* Objetivo del ejercicio *
Continúa el texto sobre el debate electoral de Madrid a partir de su última frase.

* Fragmento proporcionado *
....

ya viene desquiciada de fábrica: en el minuto dos ya había insultado varias
veces al candidato de Podemos, una de ellas con el extraño calificativo de
"pantomima", un término que según la definición de la RAE
("representación realizada por medio de gestos y movimientos sin emplear
palabras") podía ir ilustrada con cualquier foto de Ayuso durante el
debate de anoche.
Por primera vez,
quizá asustados ante la abrumadora profecía de las encuestas, los candidatos de
la izquierda se presentaban en bloque, en equipo, pasándose la pelota uno a
otra, apoyando propuestas comunes y sin entrar en las provocaciones y la pelea
en el fango que es el terreno natural de Ayuso y Monasterio. Por una de esas
casualidades que hacen las delicias de los diseñadores de moda, Mónica García,
la candidata de Más Madrid, vestía prácticamente el mismo conjunto que la
presidenta, pero ahí acababa el parecido, porque la moderación, la naturalidad,
la sensatez y la serenidad de su discurso formaban algo así como la antimateria
de la presidenta. Es verdad que a Ayuso le sentaba mejor el vestido, pero el
rojo sobre sus hombros era una flagrante contradicción política, y habrá que
ver si el próximo día 4 los madrileños votan por cuestiones textiles.

....

Entradas del conjunto de datos:
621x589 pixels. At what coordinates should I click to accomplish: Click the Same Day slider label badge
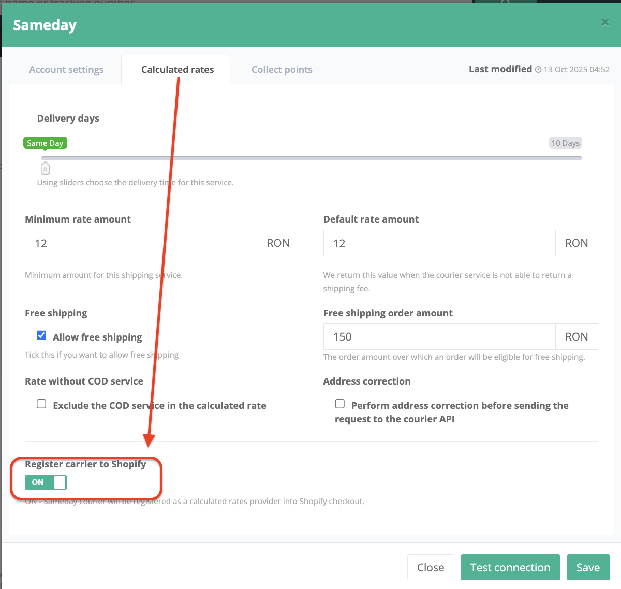45,143
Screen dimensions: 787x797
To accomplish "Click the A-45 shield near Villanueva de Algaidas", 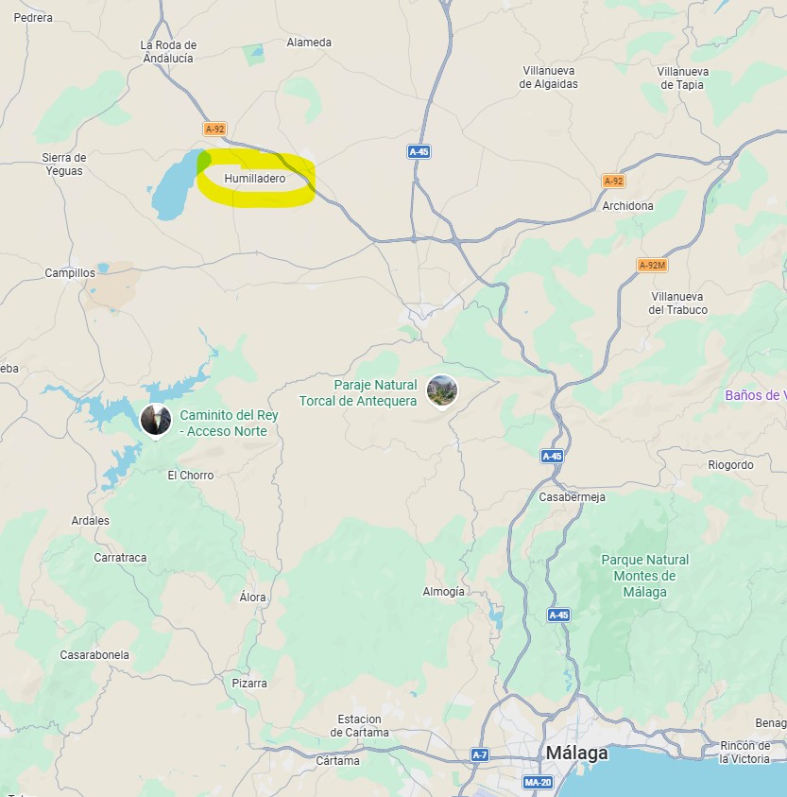I will 419,151.
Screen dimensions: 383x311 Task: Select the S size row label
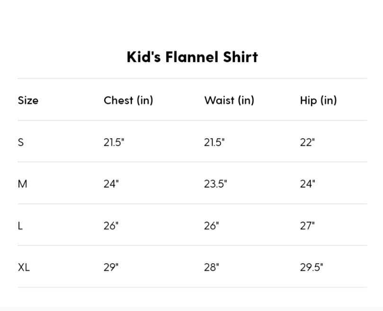pyautogui.click(x=21, y=142)
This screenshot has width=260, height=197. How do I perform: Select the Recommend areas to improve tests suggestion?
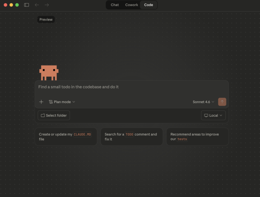pyautogui.click(x=197, y=136)
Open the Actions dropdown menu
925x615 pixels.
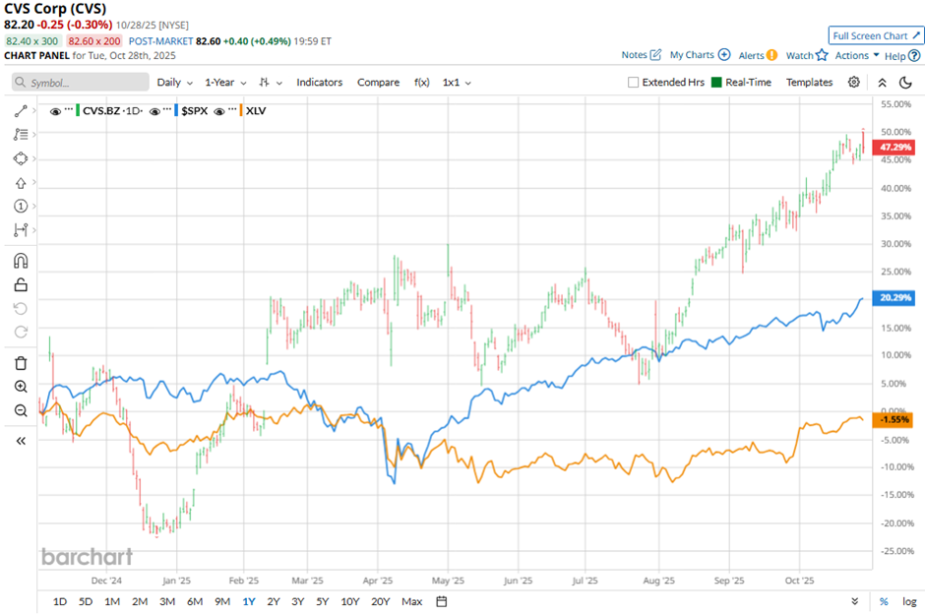[x=857, y=56]
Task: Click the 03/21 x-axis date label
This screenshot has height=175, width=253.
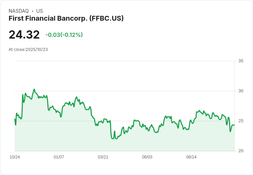Action: [x=103, y=157]
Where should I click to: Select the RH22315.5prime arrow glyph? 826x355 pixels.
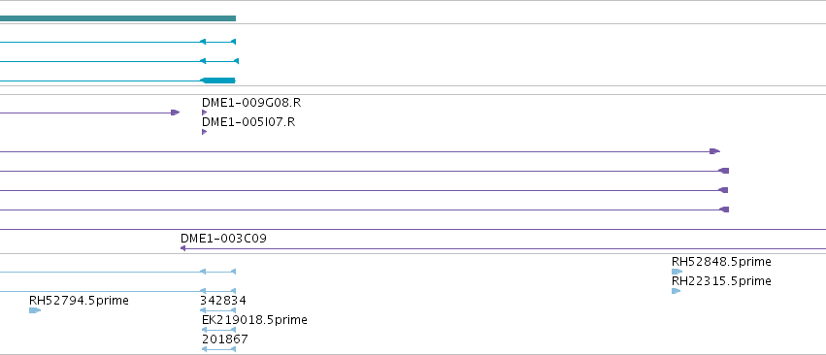(x=677, y=291)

....

* Ejercicio resuelto *
La gran sorpresa de
la velada fue Ángel Gabilondo, quien se sacudió por fin su aire de marmota
metafísica y despertó con una andanada durísima lanzada a la línea de flotación
de Ayuso, recriminándole sus lamentables palabras a la gente que tiene hacer
cola en los comedores sociales. La fuerza de su invectiva radica en que
traspasa de lejos la alusión personal para resumir dos décadas de gobierno del
PP en la Comunidad de Madrid: corrupción generalizada, destrucción de servicios
públicos, privatización de recursos, desigualdad social. Un resumen del
desastre que apuntalaron también Iglesias y García con gráficos y comparativas,
pero que la candidata de Más Madrid acertó a concretar en un eslogan
afortunado: "Apadrina a un millonario". Gabilondo se permitió incluso
preguntar si había alguien a quien no pudiera escandalizar lo de llamar
mantenidos y subvencionados a los más desfavorecidos, y preguntó, con no poca
ironía, si había algún cristiano en la sala.
Aparte de buenas
noches, Rocío Monasterio no dijo una sola verdad, ni una, aunque creo recordar
que tampoco dijo buenas noches. El momento más cómico -también el más patético,
no crean- fue cuando se atrevió a comentar que un día ella misma tuvo que
explicarle a Mónica García lo que era la covid-19, es decir, una arquitecta en
funciones de hooligan sanitario dando lecciones de medicina a una médico
anestesióloga. Con eso está dicho todo sobre Vox en general y sobre Rocío
Monasterio en particular. El más trágico ocurrió al exhibir el vergonzoso bulo
del cartelito criminalizando a los menas y dando pena con una pensionista,
cuando precisamente Vox ha votado en contra de la subida de las pensiones. Eso
sí, hay que reconocer que el lema con el que Monasterio se ha presentado,
apadrinada por la figura protectora de Abascal, en los cartelitos verdes con
que tapizan las farolas de la capital es el más elocuente de todos:
"Protege Madrid". En efecto, hay que votar y proteger Madrid de Vox,
del racismo, del clasismo y de la homofobia.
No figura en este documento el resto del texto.